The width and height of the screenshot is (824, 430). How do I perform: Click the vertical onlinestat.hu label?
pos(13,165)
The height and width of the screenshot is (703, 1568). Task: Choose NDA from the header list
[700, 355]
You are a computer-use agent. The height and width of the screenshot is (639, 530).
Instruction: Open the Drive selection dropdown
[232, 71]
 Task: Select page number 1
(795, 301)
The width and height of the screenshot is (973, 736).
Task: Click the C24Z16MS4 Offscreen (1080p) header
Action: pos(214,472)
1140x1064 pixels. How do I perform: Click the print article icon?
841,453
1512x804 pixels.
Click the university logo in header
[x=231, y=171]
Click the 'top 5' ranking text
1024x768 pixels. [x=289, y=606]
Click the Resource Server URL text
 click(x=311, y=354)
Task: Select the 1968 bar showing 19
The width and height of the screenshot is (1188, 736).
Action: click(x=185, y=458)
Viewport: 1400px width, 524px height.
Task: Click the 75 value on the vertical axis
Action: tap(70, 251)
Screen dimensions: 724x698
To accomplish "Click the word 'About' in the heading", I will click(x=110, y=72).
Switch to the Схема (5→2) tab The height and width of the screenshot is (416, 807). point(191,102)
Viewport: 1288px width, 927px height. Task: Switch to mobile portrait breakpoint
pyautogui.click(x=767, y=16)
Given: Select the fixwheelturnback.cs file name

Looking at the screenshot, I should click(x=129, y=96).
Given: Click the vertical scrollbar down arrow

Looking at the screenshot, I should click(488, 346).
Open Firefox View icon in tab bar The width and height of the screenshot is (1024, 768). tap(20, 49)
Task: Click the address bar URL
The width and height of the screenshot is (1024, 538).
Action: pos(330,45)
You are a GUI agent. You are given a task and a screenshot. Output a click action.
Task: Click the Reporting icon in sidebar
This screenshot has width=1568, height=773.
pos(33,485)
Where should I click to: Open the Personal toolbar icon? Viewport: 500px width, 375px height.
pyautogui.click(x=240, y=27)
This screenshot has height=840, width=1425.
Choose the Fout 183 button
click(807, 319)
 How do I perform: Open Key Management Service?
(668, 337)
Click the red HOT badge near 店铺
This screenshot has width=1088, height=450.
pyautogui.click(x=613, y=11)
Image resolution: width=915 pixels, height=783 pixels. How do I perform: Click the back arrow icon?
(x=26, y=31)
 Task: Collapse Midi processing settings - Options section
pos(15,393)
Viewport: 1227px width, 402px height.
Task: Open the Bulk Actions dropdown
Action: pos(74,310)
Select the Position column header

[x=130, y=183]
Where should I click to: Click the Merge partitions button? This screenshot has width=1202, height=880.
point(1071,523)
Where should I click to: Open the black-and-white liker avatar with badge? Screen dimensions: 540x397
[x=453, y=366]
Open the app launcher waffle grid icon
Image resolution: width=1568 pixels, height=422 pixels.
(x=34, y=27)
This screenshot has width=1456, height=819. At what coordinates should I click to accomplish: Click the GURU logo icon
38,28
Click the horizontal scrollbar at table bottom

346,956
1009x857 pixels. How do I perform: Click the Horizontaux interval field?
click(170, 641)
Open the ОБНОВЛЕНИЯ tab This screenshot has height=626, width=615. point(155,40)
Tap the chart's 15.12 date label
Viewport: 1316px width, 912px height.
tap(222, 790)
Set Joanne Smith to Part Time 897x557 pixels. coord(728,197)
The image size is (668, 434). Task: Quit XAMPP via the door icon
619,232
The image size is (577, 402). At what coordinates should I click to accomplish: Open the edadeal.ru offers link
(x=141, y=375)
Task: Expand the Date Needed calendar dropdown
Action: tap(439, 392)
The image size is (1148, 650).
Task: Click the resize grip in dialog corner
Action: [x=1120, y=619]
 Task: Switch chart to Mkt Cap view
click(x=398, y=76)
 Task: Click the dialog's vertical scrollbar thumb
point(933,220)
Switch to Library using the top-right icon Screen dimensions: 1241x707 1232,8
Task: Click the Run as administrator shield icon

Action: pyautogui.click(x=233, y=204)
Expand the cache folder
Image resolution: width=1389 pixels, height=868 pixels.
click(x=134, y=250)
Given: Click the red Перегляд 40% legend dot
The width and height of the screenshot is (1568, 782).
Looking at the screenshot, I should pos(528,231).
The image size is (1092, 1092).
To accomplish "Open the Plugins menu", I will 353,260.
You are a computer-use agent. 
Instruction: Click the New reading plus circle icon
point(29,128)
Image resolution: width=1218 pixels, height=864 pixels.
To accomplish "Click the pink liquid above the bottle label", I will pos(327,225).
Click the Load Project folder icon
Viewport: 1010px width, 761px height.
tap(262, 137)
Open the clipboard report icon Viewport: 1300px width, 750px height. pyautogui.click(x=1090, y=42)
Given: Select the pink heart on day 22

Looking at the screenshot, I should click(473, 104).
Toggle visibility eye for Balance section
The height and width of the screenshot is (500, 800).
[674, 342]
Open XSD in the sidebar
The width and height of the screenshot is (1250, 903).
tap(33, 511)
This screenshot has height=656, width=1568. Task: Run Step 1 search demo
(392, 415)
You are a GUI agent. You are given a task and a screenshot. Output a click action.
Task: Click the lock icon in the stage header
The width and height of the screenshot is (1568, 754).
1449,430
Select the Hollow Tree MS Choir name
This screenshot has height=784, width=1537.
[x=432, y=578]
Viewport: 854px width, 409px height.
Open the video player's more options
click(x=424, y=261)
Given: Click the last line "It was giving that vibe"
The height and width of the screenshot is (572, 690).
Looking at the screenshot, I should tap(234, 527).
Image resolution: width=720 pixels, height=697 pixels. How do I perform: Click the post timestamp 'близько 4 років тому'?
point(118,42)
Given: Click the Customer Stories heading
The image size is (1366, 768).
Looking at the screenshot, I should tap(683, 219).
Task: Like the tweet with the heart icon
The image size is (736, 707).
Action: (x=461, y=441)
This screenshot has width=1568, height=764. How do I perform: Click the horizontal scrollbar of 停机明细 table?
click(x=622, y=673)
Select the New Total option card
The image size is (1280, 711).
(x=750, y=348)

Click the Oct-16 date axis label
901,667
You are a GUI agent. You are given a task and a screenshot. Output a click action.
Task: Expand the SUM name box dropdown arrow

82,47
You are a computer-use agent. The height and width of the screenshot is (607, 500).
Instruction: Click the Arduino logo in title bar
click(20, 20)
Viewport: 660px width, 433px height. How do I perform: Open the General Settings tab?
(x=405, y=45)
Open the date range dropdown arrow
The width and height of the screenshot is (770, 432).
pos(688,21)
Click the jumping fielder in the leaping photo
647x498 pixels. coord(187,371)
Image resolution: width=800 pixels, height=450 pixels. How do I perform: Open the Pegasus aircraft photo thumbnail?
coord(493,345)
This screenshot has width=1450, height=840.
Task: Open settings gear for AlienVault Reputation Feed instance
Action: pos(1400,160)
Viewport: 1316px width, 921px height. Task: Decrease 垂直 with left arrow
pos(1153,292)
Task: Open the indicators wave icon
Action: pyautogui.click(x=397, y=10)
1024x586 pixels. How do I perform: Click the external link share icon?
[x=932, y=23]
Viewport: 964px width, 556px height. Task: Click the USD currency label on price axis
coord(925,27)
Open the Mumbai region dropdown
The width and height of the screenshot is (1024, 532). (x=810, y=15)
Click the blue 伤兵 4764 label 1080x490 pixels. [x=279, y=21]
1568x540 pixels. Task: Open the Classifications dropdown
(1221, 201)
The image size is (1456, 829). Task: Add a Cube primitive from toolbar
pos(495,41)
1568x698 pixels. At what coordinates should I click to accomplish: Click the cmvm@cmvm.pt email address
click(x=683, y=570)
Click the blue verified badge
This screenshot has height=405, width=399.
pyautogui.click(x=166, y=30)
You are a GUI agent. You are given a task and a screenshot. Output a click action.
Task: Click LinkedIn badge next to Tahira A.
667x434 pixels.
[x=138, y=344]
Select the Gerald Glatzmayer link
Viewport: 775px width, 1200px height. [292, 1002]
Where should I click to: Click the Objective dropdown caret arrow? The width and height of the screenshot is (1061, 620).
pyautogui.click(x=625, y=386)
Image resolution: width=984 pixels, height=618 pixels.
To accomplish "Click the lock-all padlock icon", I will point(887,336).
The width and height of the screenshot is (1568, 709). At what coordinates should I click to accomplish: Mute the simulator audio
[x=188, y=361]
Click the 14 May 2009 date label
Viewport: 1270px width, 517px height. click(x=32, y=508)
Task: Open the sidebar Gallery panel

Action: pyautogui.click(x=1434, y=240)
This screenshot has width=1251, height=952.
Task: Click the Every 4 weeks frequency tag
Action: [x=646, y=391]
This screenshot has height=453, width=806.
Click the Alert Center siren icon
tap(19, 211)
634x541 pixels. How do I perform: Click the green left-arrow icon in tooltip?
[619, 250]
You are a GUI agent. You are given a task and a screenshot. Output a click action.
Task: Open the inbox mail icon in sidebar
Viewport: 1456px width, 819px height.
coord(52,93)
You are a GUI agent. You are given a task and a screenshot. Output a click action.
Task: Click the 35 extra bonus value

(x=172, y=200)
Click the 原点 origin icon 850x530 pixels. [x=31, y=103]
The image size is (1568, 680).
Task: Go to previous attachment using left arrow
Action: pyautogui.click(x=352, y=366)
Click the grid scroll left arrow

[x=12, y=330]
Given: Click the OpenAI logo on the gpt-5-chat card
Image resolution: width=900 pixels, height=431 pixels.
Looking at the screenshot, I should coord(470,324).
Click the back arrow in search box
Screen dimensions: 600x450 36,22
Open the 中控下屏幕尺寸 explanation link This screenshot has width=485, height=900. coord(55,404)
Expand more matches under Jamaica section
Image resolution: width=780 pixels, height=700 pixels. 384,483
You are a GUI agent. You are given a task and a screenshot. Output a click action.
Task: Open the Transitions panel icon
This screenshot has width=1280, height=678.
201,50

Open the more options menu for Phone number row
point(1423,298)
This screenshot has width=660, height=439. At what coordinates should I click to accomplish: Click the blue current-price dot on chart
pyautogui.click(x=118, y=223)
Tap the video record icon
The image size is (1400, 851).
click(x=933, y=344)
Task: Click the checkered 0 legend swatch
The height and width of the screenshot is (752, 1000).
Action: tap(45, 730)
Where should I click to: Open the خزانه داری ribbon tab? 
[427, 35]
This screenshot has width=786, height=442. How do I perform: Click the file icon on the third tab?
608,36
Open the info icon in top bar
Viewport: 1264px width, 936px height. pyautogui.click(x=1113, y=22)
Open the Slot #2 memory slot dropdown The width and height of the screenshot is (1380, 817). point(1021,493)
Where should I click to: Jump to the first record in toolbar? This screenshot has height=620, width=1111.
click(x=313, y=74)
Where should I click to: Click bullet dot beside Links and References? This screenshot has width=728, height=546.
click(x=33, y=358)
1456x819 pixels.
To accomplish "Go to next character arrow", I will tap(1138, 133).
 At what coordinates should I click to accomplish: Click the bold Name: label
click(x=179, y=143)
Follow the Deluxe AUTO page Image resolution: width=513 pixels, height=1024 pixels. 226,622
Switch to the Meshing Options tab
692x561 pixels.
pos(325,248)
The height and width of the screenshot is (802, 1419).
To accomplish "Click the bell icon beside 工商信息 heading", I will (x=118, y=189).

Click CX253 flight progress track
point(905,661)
——
■ THE TASK ■
Report every line of the data above that contains the string "Instruction". Case matters.

■ EXPECTED ANSWER ■
Instruction: Open the Drive selection dropdown
Instruction: Click the New reading plus circle icon
Instruction: Click the Arduino logo in title bar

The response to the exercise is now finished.